Keytone’s Chairman, Peter James, said, “This is a compelling and transformational acquisition for Keytone. Omniblend is a leading Australian manufacturer in the health and wellness sector, with both dry powder and ready-to-drink dairy based product capability. Keytone is fast tracking its development and the Acquisition is underpinned by a strong strategic rationale and articulated upon our four-pillar growth strategy. Importantly, the Acquisition is highly EPS (earnings per share) accretive for Keytone’s existing shareholders.”
Varied client base
James said the acquisition offers scale and diversification to Keytone’s existing business, with a depth of product offering and manufacturing expertise and capability.
He added that the Omniblend customer base includes a range of Australian and foreign contract manufacturing clients and the combined company will be substantially diversified, both in terms of its product mix, and in terms of its geographic markets and customer base.
Omniblend’s current client base, includes OptiSlim, Carman’s, Muscle Milk and Aldi Stores. Keytone said Omniblend’s proprietary brands and private label clients can benefit from Keytone’s international distribution channels including online platforms (JD.com, Tmall, Pinduoduo) and bricks and mortar retailers, such as Metro Retail.
Keytone said the integrated company will look to implement a step change in revenue and sales mix towards high value proprietary products as it looks to continue the roll out of its proprietary brands in the health and wellness sector, in addition to growing its product offering and capability to its existing combined customer base.
“Further, the acquisition provides Keytone with an early mover advantage in the health and wellness sector into China,” James said.

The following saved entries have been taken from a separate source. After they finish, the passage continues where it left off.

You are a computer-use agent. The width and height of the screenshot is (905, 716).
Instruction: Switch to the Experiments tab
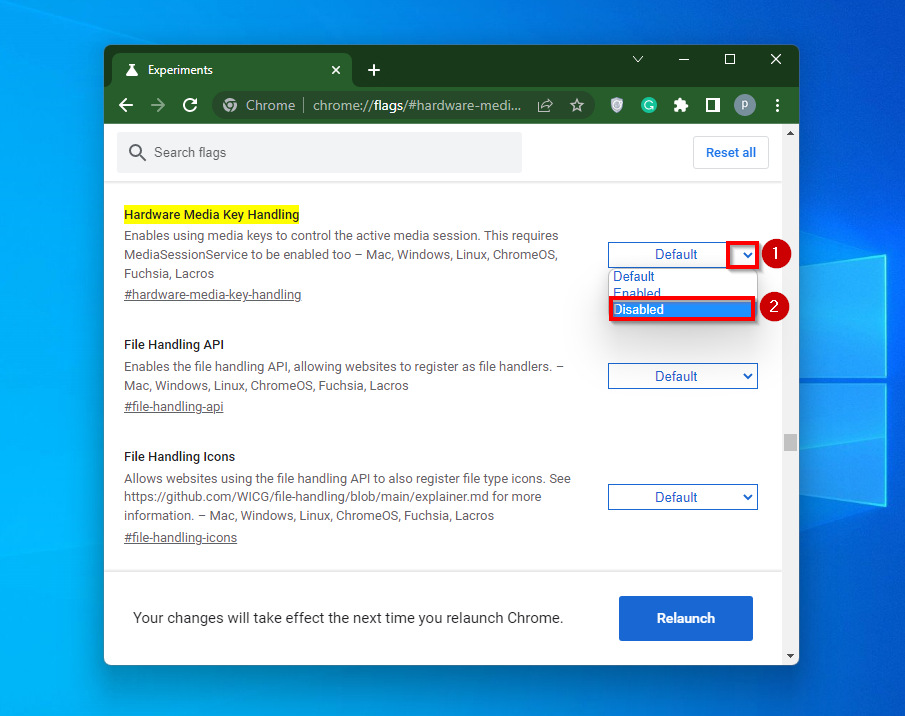(x=200, y=70)
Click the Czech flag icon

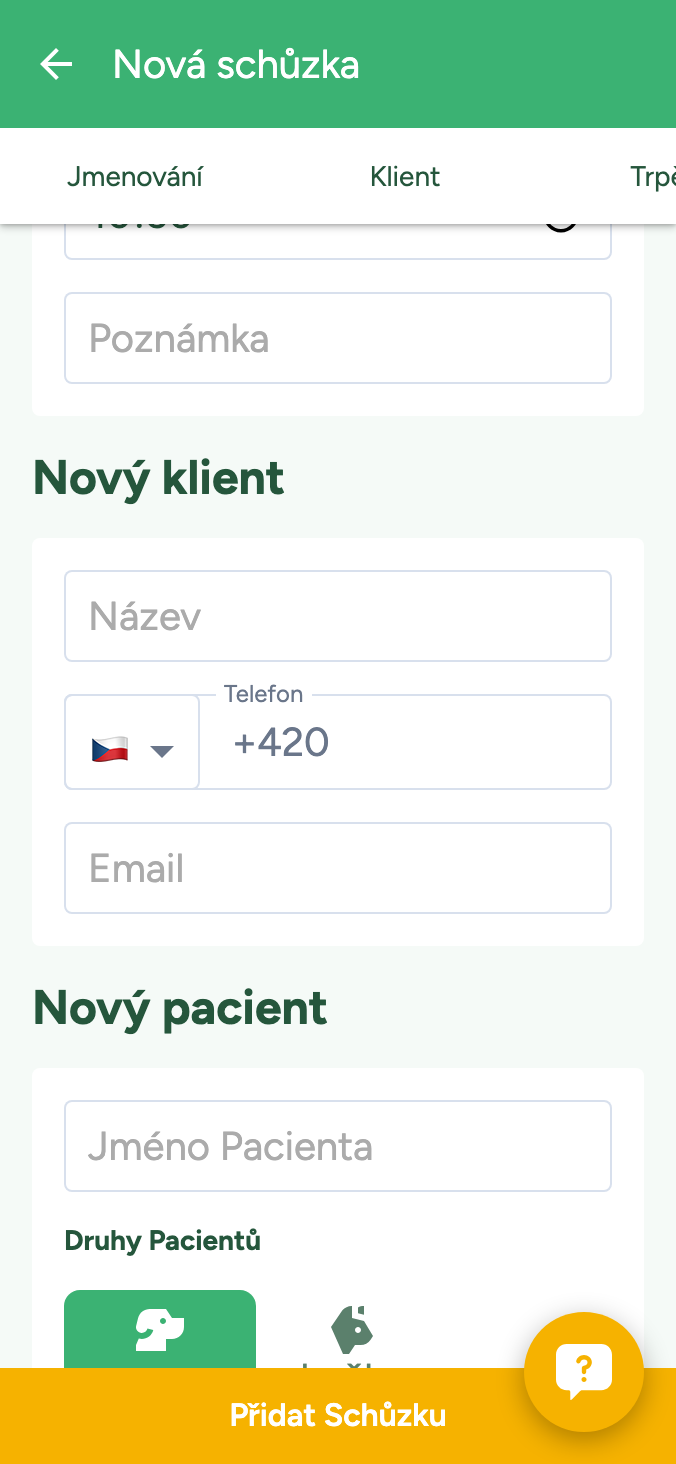[x=110, y=749]
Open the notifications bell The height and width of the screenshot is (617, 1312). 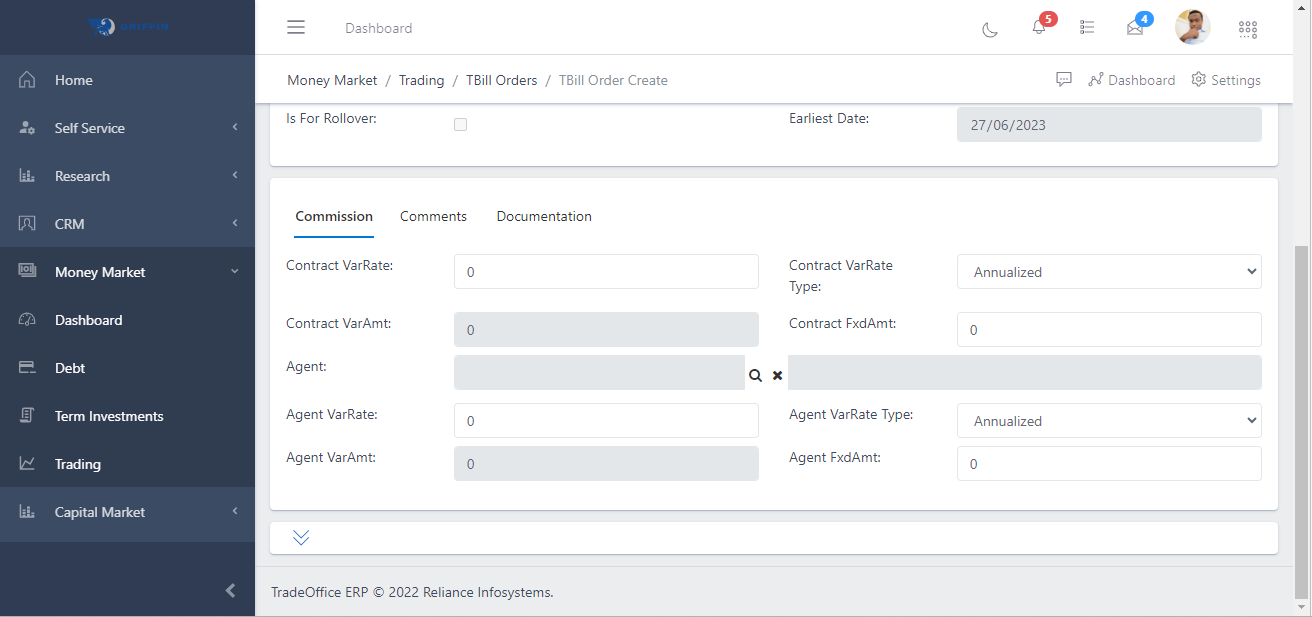click(1039, 27)
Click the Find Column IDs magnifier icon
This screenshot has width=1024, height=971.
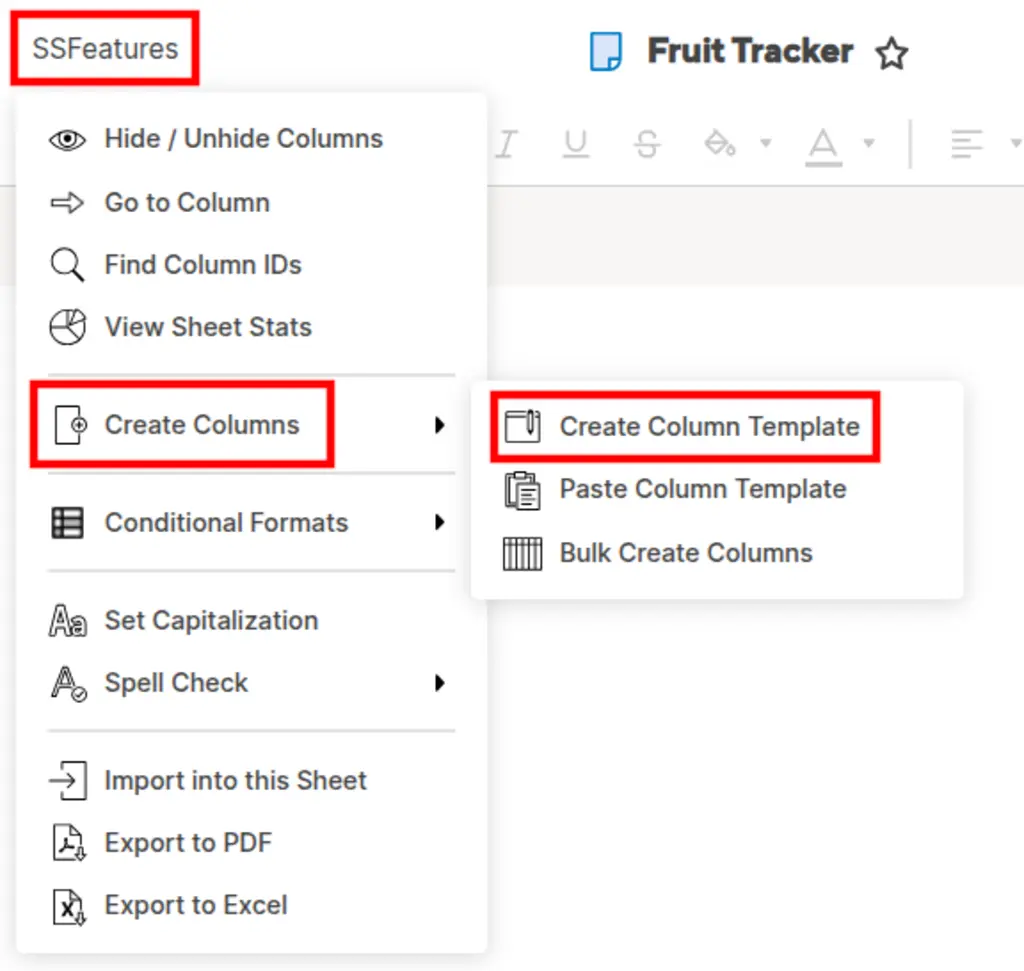click(68, 266)
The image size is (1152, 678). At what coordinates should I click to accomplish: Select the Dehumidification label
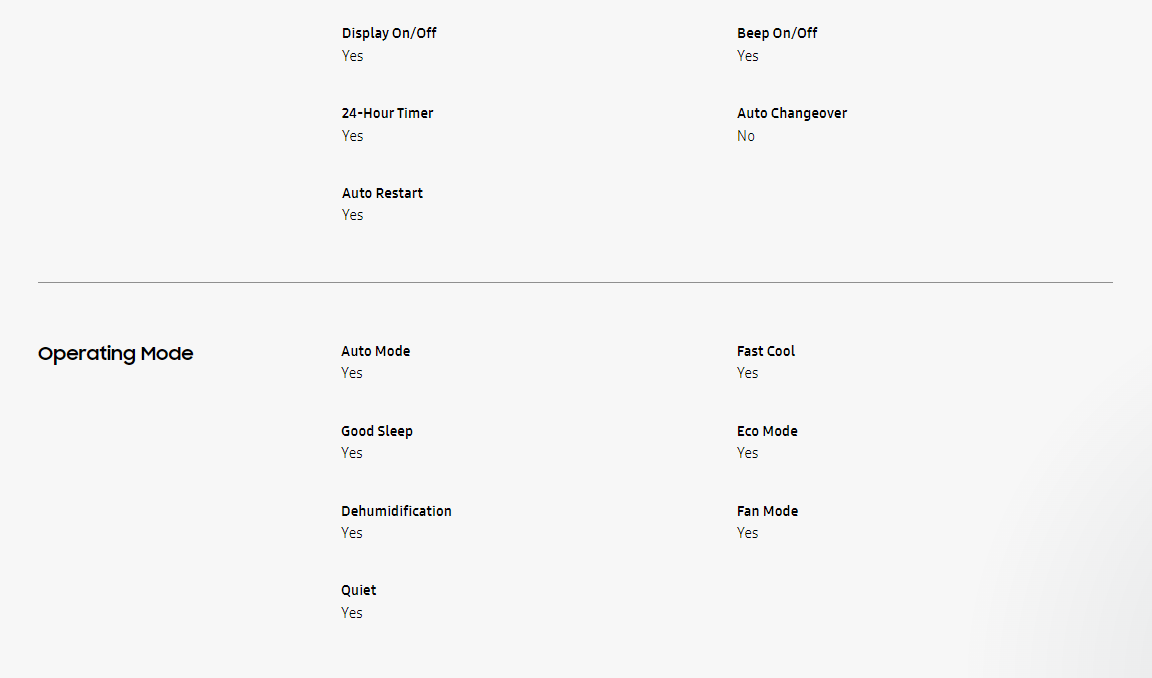(396, 511)
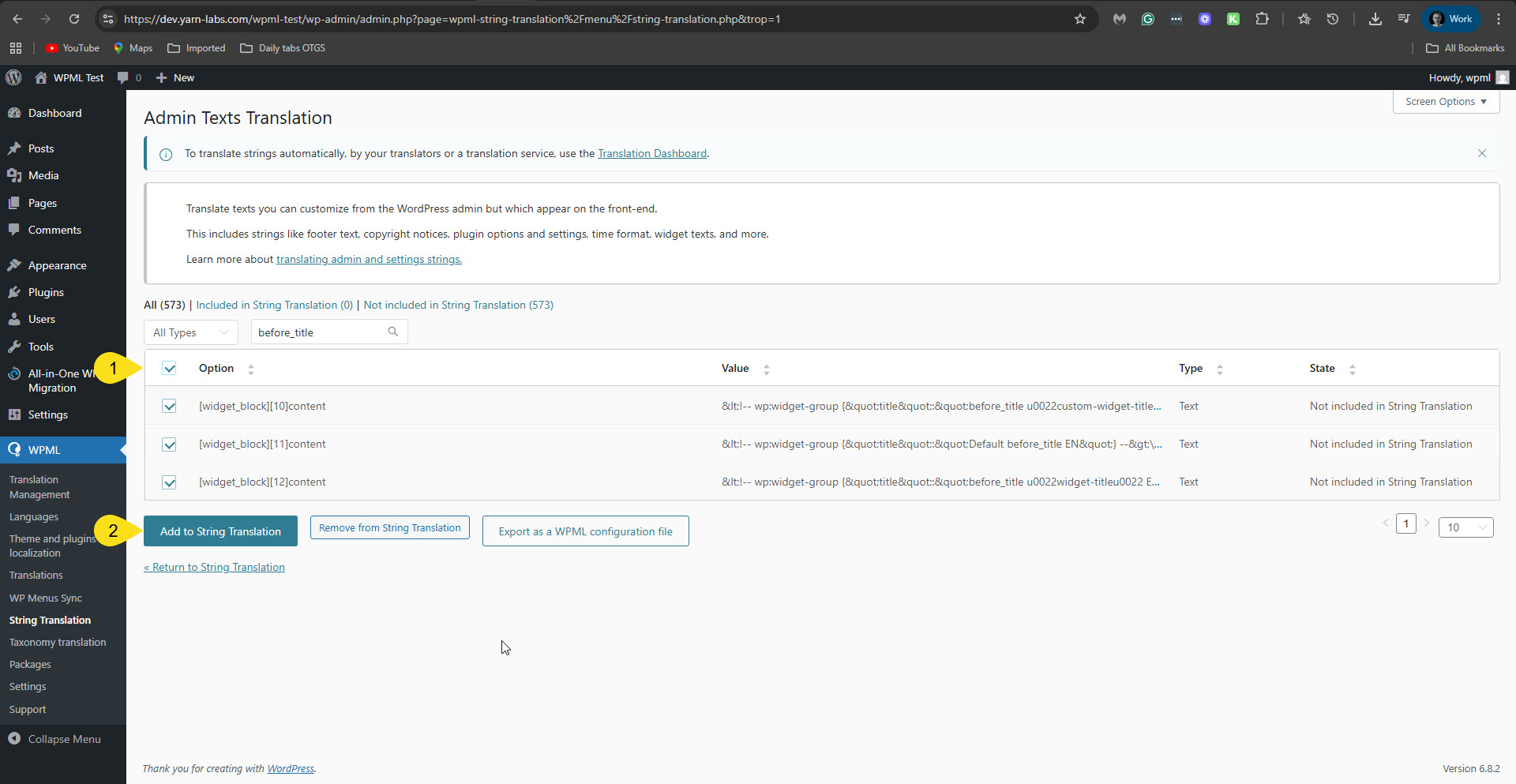
Task: Click the before_title search input field
Action: (x=320, y=332)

“We believe that the combination of Keytone’s existing Asia and China sales channels, export-oriented brand and capital reserves, with Omniblend’s scale, breadth of product range, highly automated manufacturing facilities and proven customer relationships will produce substantial cross-sell synergies. The acquisition is also expected to produce significant cost efficiencies and operating leverage commencing in the March 31, 2020 financial year.”
Omniblend founders Danny Rotman, managing director, Arie Nudel, GM of international and business development, will join the Keytone board.
Founded in 2008, Omniblend currently employs 84 full-time staff at four sites in Melbourne, Victoria. In addition to its current third-party manufacturing business, Omniblend creates formulations for its clients as well as for its own proprietary products. Omniblend holds numerous accreditations including CNCA, Dairy Food Safety Victoria, Australian Certified Organic, British Retail Consortium (AA Grade) and Halal certified.